━━━━━ Information provided

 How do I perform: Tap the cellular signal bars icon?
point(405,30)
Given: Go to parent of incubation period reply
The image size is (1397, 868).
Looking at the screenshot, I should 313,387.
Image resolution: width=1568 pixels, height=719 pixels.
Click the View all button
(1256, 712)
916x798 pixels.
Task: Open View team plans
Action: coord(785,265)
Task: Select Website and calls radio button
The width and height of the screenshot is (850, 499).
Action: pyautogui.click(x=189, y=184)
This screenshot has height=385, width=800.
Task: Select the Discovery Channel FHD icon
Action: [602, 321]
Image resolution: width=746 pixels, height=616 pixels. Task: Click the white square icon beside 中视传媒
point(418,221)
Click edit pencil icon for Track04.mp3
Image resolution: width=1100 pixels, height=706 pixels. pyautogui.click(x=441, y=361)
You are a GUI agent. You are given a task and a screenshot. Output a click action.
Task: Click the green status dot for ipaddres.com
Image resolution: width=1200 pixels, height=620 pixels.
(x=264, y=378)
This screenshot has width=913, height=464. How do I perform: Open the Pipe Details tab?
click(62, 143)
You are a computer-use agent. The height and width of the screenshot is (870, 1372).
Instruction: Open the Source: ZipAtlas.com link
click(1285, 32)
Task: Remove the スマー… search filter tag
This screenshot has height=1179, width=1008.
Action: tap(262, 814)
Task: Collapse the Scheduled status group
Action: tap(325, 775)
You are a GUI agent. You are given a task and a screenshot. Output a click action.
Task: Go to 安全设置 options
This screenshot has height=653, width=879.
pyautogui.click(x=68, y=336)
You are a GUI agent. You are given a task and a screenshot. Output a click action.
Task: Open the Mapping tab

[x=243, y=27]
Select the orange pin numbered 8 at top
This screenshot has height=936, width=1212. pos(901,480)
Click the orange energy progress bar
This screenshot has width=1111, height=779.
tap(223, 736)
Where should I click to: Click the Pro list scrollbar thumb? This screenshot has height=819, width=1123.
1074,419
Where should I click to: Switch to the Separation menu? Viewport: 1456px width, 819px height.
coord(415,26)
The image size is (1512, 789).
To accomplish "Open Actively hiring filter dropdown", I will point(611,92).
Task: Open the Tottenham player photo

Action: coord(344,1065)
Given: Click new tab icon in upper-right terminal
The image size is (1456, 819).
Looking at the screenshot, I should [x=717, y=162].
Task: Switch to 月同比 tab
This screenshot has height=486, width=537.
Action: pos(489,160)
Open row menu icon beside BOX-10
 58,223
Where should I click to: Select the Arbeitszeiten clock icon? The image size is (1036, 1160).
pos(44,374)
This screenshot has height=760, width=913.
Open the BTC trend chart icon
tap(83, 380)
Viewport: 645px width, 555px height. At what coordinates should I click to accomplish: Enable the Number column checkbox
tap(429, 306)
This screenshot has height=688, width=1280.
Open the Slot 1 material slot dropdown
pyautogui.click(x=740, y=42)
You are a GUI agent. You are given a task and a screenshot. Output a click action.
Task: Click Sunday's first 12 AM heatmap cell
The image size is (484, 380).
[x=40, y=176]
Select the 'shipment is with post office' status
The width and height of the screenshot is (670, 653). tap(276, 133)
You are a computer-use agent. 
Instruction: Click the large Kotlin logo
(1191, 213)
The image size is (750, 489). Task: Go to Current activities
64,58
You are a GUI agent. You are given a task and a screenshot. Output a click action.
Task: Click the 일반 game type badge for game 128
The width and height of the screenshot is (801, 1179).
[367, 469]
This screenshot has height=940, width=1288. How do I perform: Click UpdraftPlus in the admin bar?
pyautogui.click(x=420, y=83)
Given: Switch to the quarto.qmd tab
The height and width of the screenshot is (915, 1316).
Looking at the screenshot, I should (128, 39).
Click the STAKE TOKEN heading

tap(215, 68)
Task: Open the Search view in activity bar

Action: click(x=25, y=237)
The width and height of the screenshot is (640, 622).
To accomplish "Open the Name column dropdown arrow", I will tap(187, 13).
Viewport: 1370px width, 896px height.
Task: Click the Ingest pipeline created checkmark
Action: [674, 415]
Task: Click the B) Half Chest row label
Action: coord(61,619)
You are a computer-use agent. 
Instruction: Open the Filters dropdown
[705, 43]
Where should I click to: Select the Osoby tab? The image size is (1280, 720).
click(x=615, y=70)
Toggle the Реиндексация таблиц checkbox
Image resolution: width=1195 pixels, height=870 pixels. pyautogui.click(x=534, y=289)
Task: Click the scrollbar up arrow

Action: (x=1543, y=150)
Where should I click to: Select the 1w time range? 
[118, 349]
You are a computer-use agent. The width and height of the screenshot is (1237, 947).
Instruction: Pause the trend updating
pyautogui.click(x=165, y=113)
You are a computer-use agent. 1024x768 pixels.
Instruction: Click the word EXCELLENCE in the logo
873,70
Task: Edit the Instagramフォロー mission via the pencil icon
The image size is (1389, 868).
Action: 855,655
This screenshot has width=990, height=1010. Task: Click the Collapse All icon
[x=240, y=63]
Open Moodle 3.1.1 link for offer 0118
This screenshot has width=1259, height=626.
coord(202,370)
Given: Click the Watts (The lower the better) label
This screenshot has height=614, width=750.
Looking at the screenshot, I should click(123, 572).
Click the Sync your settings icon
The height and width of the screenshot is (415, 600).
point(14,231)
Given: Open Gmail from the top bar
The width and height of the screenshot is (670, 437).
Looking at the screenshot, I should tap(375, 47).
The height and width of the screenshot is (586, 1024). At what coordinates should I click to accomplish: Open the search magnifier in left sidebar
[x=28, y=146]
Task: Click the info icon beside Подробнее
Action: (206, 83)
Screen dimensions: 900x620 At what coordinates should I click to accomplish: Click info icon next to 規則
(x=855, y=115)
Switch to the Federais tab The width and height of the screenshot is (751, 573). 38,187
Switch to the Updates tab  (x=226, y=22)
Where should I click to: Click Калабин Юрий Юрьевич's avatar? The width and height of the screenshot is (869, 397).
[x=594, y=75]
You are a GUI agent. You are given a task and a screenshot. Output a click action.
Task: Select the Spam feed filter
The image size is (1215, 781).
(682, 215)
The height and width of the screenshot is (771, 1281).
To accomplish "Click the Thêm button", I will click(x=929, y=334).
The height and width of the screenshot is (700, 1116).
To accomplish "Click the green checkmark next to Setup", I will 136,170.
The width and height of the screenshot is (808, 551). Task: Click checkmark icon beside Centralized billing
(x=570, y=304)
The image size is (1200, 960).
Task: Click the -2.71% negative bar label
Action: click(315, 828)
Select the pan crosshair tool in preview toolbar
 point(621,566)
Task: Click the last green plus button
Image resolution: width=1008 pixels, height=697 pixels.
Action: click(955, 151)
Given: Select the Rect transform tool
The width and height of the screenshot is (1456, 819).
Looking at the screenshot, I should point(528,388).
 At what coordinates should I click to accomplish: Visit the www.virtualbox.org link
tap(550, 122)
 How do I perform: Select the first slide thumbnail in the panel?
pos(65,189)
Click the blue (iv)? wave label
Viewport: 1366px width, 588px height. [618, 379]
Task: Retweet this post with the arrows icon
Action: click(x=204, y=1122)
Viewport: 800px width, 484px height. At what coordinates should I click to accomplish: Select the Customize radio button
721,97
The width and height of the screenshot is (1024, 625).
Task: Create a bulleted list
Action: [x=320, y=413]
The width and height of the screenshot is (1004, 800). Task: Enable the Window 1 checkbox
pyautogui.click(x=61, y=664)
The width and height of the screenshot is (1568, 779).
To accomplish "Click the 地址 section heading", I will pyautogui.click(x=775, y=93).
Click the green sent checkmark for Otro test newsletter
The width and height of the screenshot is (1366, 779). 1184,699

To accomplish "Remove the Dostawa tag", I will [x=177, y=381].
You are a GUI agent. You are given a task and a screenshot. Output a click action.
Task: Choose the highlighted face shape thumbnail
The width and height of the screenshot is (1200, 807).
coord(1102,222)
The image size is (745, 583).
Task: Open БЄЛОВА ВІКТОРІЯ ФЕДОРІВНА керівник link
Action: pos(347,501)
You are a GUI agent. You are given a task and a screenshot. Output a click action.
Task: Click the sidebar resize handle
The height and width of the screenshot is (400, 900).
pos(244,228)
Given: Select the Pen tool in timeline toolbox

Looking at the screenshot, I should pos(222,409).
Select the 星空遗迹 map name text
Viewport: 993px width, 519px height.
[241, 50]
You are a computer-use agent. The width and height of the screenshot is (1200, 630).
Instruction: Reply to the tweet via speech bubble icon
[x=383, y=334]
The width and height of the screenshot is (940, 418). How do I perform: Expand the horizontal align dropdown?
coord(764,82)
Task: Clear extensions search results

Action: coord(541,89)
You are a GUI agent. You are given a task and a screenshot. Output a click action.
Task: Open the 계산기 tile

━━━━━━━━━━

**Directive**
Copy out the stretch from the start of the rows through the line containing "Looking at the screenshot, I should 313,387.", swapping "parent" for "child" and leaving everything else unchanged.

**Response to this exercise**
 How do I perform: Tap the cellular signal bars icon?
point(405,30)
Given: Go to child of incubation period reply
The image size is (1397, 868).
Looking at the screenshot, I should 313,387.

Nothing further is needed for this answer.